= Çıkrıkçılar Yokuşu =

Çıkrıkçılar Yokuşu is a slope located in the Altındağ district of Ankara, Turkey. The slope starts from Anafartalar Street and continues to the intersection of Saraçlar and Salman Streets, spanning approximately 200 meters.

== Name ==
During the Ottoman Empire period, the area where Çıkrıkçılar Yokuşu is located was one of the places where the trade known as "sof" constituted a significant percentage of Ankara's economy.

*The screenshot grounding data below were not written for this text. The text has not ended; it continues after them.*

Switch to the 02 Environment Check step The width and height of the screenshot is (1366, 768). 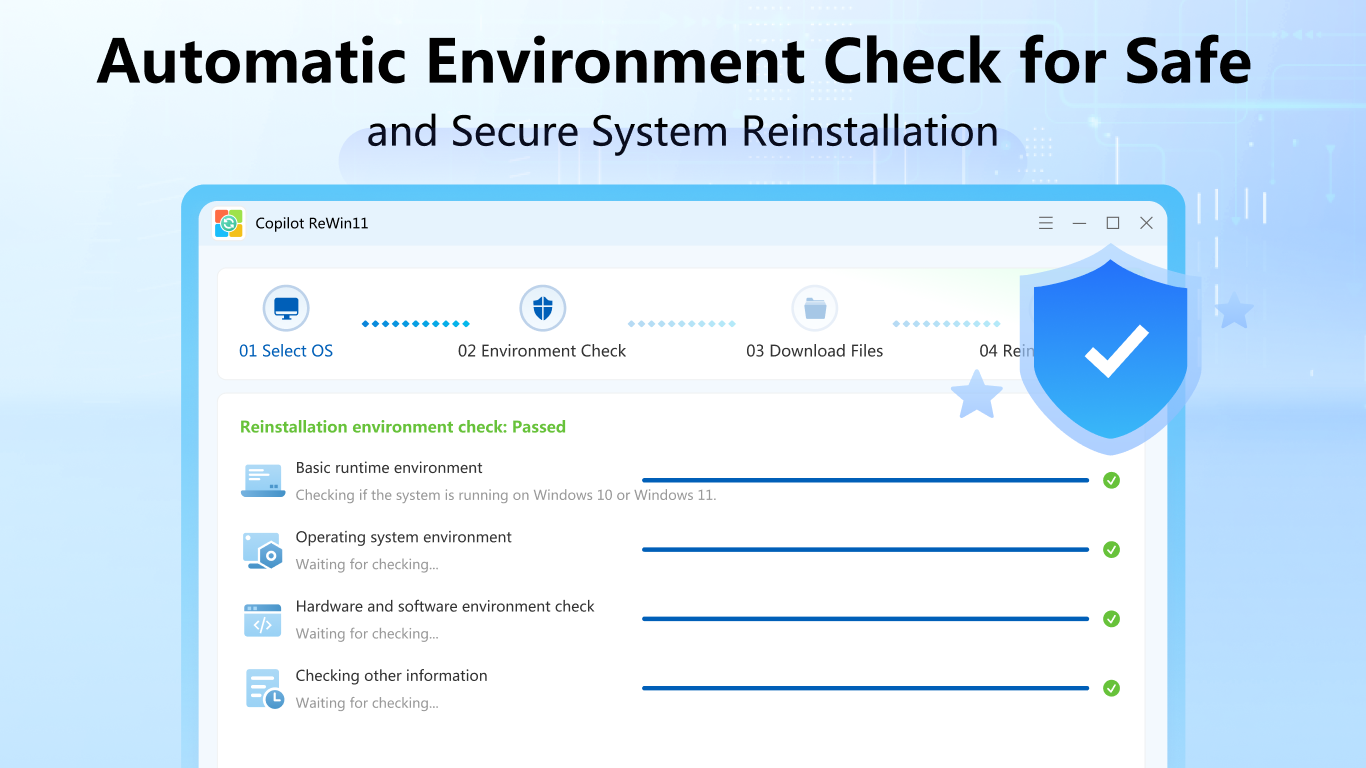pyautogui.click(x=543, y=351)
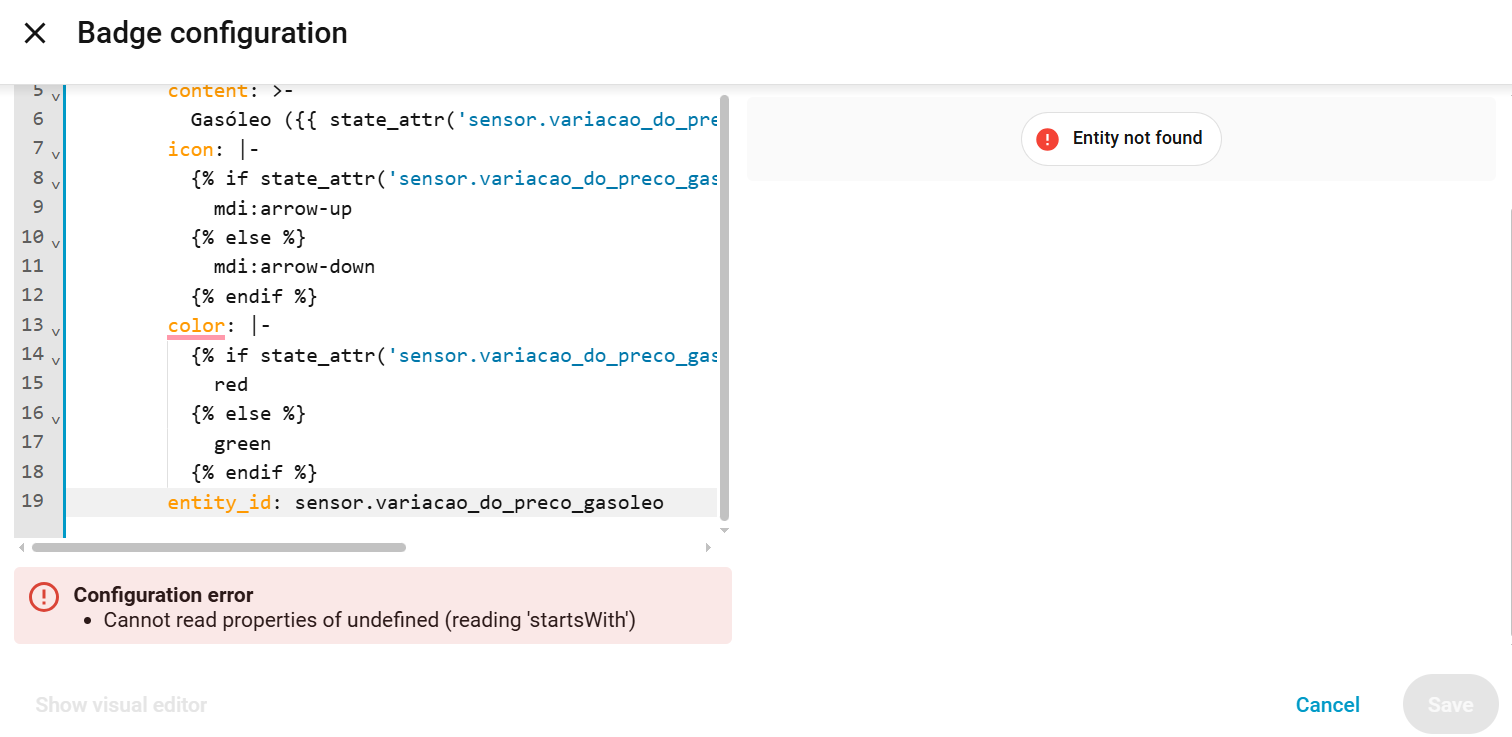Collapse the if statement at line 8

tap(55, 184)
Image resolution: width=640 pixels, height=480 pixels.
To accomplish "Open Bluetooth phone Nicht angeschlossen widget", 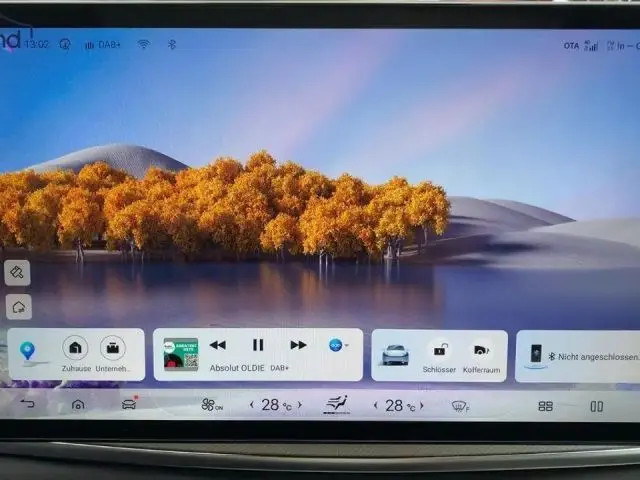I will click(580, 356).
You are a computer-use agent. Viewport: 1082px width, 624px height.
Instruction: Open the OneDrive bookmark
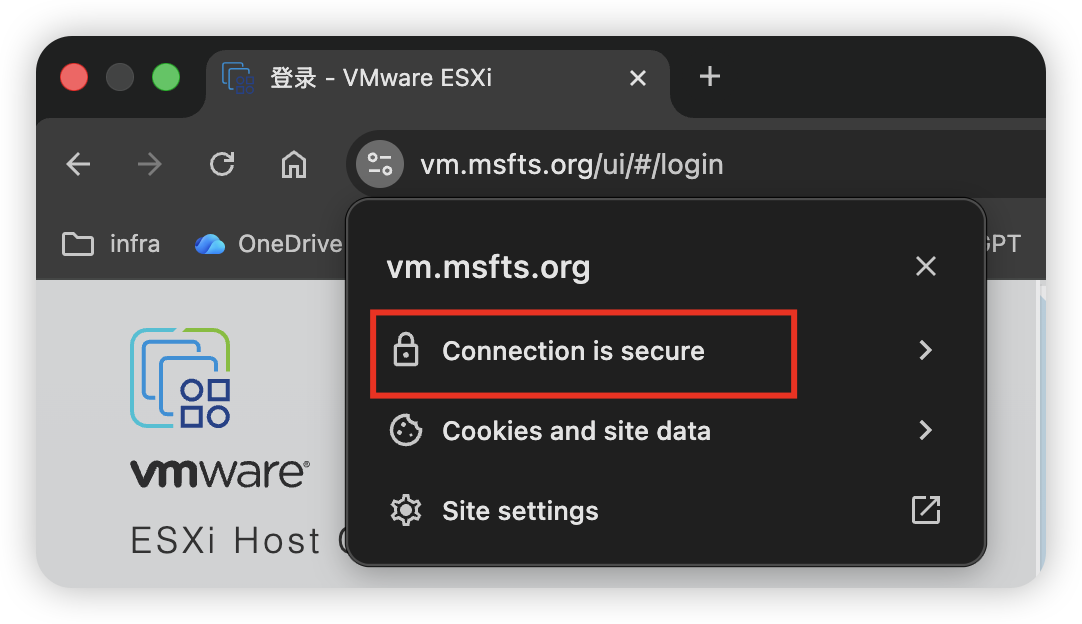coord(268,243)
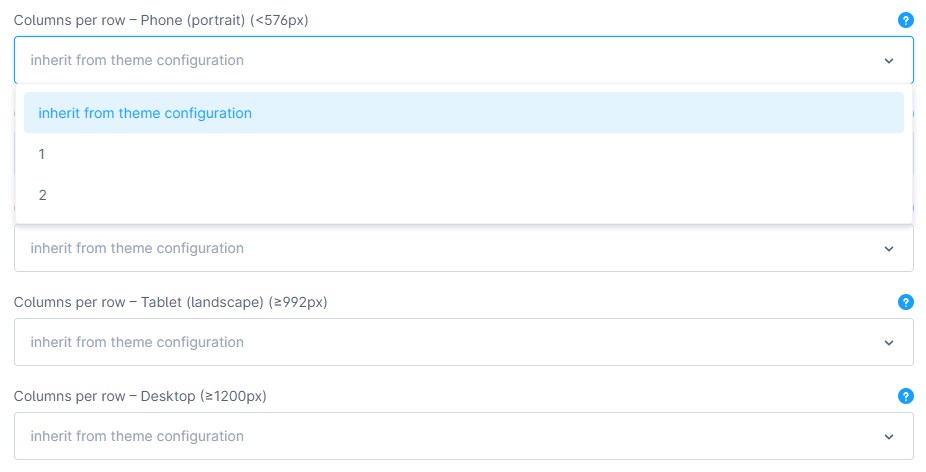
Task: Click "Columns per row – Phone (portrait)" label
Action: coord(160,20)
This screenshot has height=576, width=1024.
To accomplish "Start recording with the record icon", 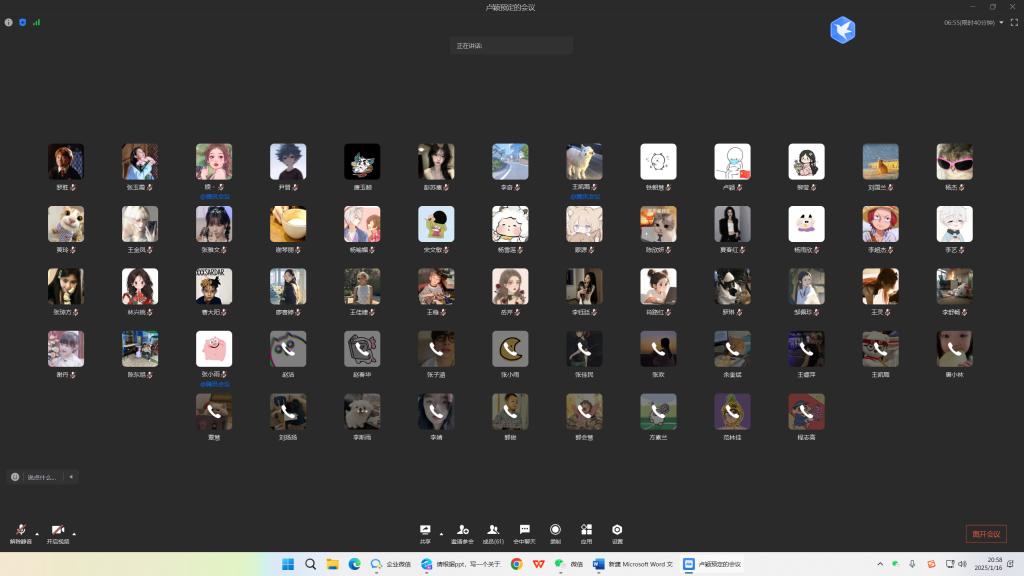I will [x=555, y=530].
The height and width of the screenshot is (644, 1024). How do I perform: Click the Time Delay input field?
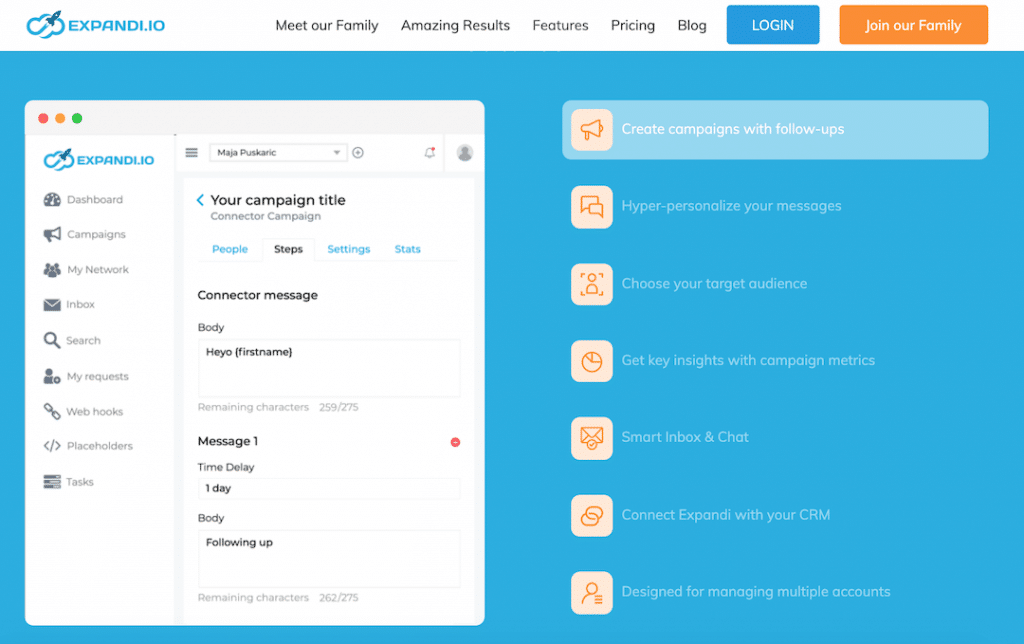click(328, 489)
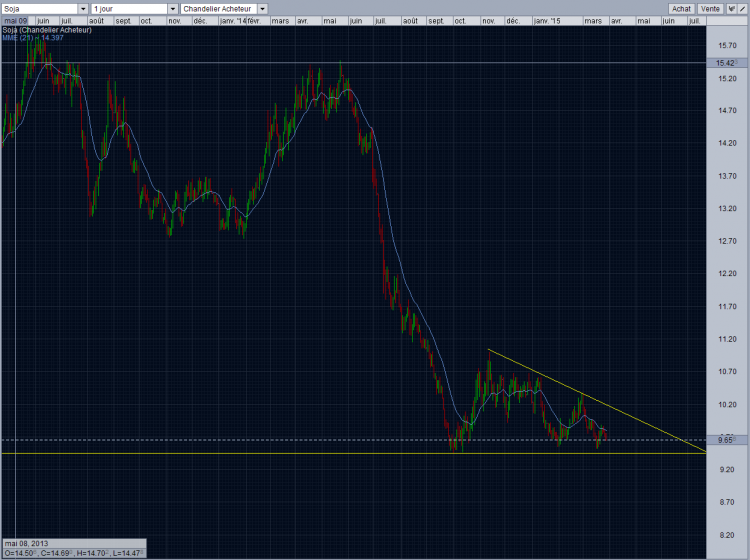Click the Soja (Chandelier Acheteur) chart title

[47, 30]
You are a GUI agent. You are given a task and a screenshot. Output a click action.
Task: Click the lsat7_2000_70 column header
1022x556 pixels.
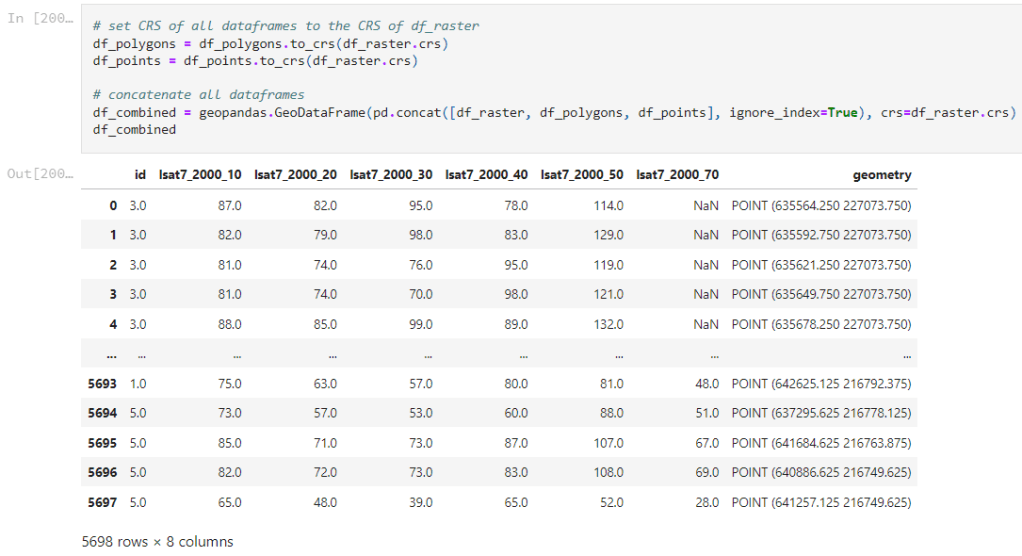tap(677, 175)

In the shops here, wool obtained from Ankara goats was spun into fabric using spinning wheels, resulting in a cloth called "sof". Therefore, the slope was popularly known as "Çıkrıkçılar Yokuşu" (Spinning Wheelers Slope).

== History ==
Çıkrıkçılar Yokuşu, located at the foot of Ankara Castle and dating back to the Ottoman period, was one of the important commercial points of the old city center until the late 19th century. In the area known today as Çıkrıkçılar Bazaar and referred to as Uzun Çarşı (Long Bazaar) during those times, there was a shopping axis consisting of shops opened by craftsmen operating in the same craft on the same street. This commercial chain extended from the area known as the "lower face" of the castle, called Tahtakale, to the location where Hacı Bayram Mosque is situated.

However, during the 1916 fire, along with a large part of the area within the borders of the present-day Kale District, the buildings on Çıkrıkçılar Yokuşu were also affected. Historical sites such as İplikçiler Mosque dated to 1745 and Çanakçılar Mosque, built in 1732, were destroyed by the disaster. Historical settlements such as Boyacı Ali Mahallesi and Tellal Karaca Mahallesi, located between Anafartalar Street and the slope, also did not survive to the present day due to the fire. Despite the efforts of the Ankara Metropolitan Municipality, which declared the vicinity of Çıkrıkçılar Yokuşu as a priority area within the scope of its zoning works initiated in 1982 to preserve the area's architecture and reintegrate it into the city with appropriate environmental arrangements, city planners' dissatisfaction grew over the years due to the failure to achieve the targets set forth in the projects initiated.